Eine Verlängerung der Laufzeit der Atomkraftwerke steht für die SPD nicht zur Debatte. Es gibt kein einziges neues Argument für Atomkraft. Sie ist und bleibt gefährlich und teuer, und die Endlagerung von jahrtausendelang strahlendem Atommüll ist weltweit ungeklärt und hoch problematisch. Somit hält Minister Austermann an veralteten Techniken fest und macht sich für die großen Energiekonzerne stark, denn die Atomlobby ist der Gewinner, wenn alte, steuerlich abgeschriebene Anlagen weiterbetrieben werden. Die angeführten „neuen“ Argumente wie angeblicher Klimaschutz sind an den Haaren herbeigezogen.


Bei der Atomenergie entsteht durch Uranabbau und Bau ebenfalls CO2. Darüber hinaus werden die Folgekosten für die Entsorgung sehr hoch, hinzu kommen die Schäden in den Uranabbaugebieten durch Kontaminierung des Grundwassers und der Böden und das erhöhte Krebsrisiko. Ganz zu schweigen von den Folgen eines GAUs wie 1986 in Tschernobyl.

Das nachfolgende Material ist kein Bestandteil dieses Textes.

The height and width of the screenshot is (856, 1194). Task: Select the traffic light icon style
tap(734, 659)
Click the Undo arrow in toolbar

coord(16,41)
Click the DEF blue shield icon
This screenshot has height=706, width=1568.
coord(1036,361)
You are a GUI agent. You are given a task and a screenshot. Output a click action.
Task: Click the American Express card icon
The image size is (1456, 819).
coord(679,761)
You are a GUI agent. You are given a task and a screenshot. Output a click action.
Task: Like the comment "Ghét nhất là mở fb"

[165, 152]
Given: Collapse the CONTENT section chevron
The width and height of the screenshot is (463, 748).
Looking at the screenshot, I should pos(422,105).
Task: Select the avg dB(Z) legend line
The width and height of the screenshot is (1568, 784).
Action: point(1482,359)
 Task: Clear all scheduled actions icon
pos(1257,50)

Der sicherste Weg, um dauerhaft Preisexplosionen gegenzusteuern, ist, von den fossilen Rohstoffen unabhängig zu werden und Strom aus regenerativen Energien, verbunden mit Kraft-Wärme-Kopplung, zu gewinnen. Regenerative Energien sind sicher und überall verfügbar.


Der doppelte Ausstieg zunächst aus der Atom-, dann etwas später aus der Kohleenergie und eine Reduzierung der anderen fossilen Brennstoffe sind möglich. Es gibt deshalb keinen Anlass für den Ausstieg aus dem Ausstieg und mit der SPD ist so etwas auch politisch nicht verhandelbar!